Security Contexts and SIDs

SELinux implements the Flask security architecture, which provides a framework for implementing enhanced access control but remains security policy neutral. This means that the AVC and its interfaces with the LSM hooks are not specifically tied to type enforcement (TE) and the other security policies SELinux implements. As far as the AVC is concerned, a security identifier is an opaque unique reference to a set of security credentials. The AVC caches access decision results indexed by source and target SIDs as well as object class identifier.

The SELinux security server applies semantic meaning to SIDs by internally associating security contexts with SIDs. Thus, SELinux can use SIDs to find type, user, and role identifiers while the AVC and the LSM hook interfaces can remain ignorant of these details.

In the source code, you can see the policy-neutral portions of the SELinux LSM module, including the AVC, in linux-2.6/security/selinux/*.c and the policy-specific portions (that is, the security server) in linux-2.6/security/selinux/ss/*.

When the SELinux LSM hooks ^[2] ask for an access decision, they provide the SIDs of the subject (source) and object (target) and the object class. The AVC uses the SID-SID-class triple to look up allowed access, which is stored as a bit mask.

^[2] See linux-2.6/security/selinux/hooks.c.

When a cache miss occurs, the AVC calls the security server function security_compute_av()^[3] to determine allowed access. This function has two basic steps in its access decision logic: 1) create a mask representing the object permissions allowed according to the TE allow rules for the type-type-class triple, and 2) remove from the allowed mask those permissions disallowed by any constraint. This second step allows a constraint to be a means to restrict permissions that otherwise would be allowed by the policy.

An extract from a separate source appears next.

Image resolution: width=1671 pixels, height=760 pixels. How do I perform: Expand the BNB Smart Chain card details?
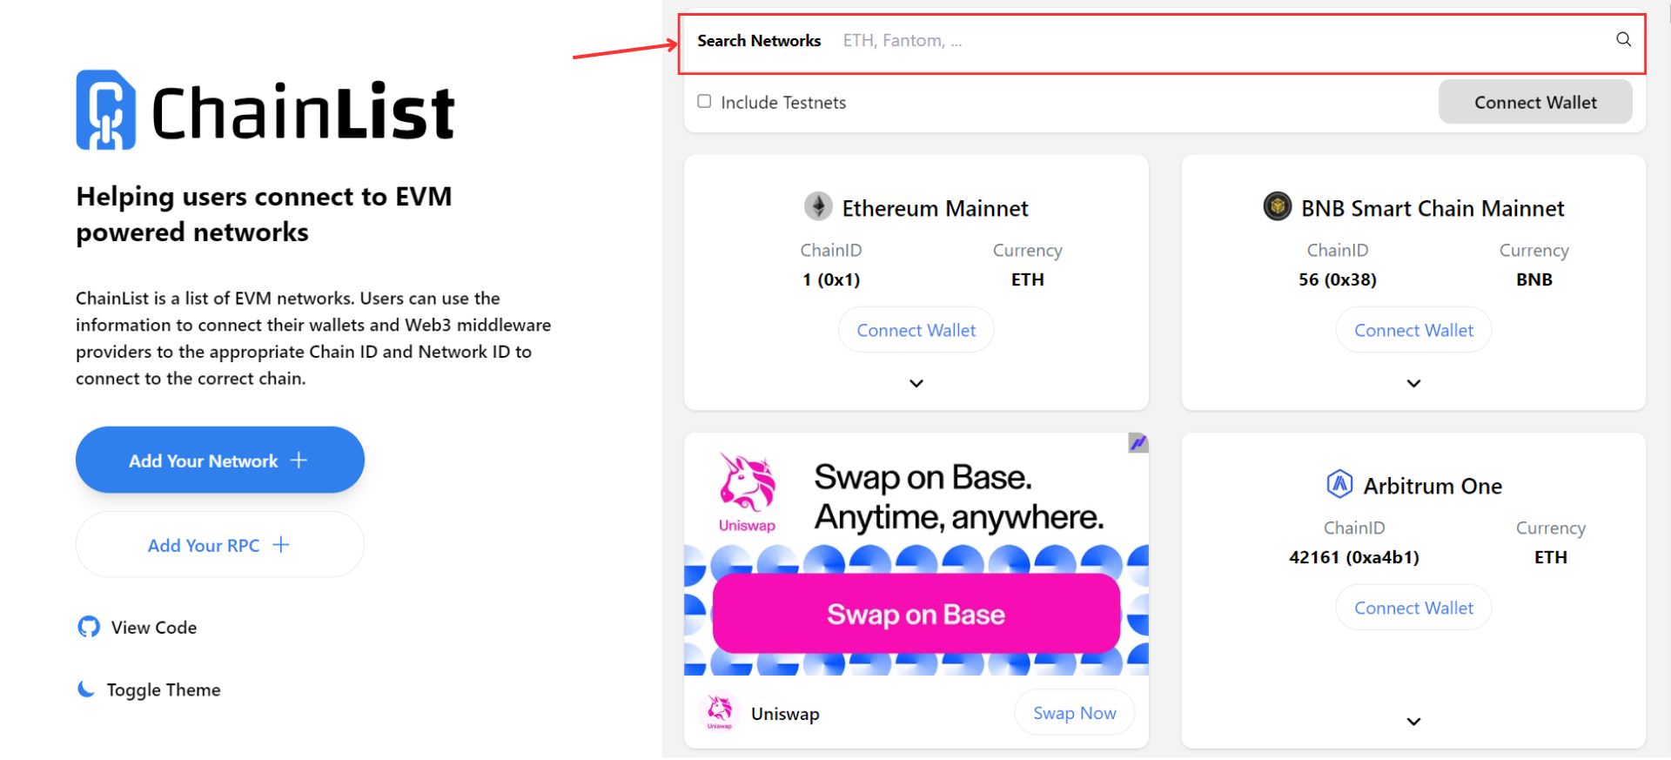1413,383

^[3] See linux-2.6/security/selinux/ss/services.c.

The primary purpose of constraints is to enforce global restrictions for certain permissions regardless of the allow rules in the policy. All constraints are checked each time the security_compute_av() function is called before returning the allowed access mask to the AVC. So, as you can see, constraints further limit the access allowed in an SELinux policy.

SELinux has two types of constraints. The constrain statement is the most common constraint and enables you to further restrict access based on the user, role, and/or type of the source and target security contexts. The validatetrans statement is a more recent addition to SELinux and enables you to further restrict access for security context change events based on the old, new, and process security context.

Note

At the time of this writing, the apol tool does not support constraints. Therefore, you cannot view these statements with that tool. Support for constraints is planned and should be available in the future.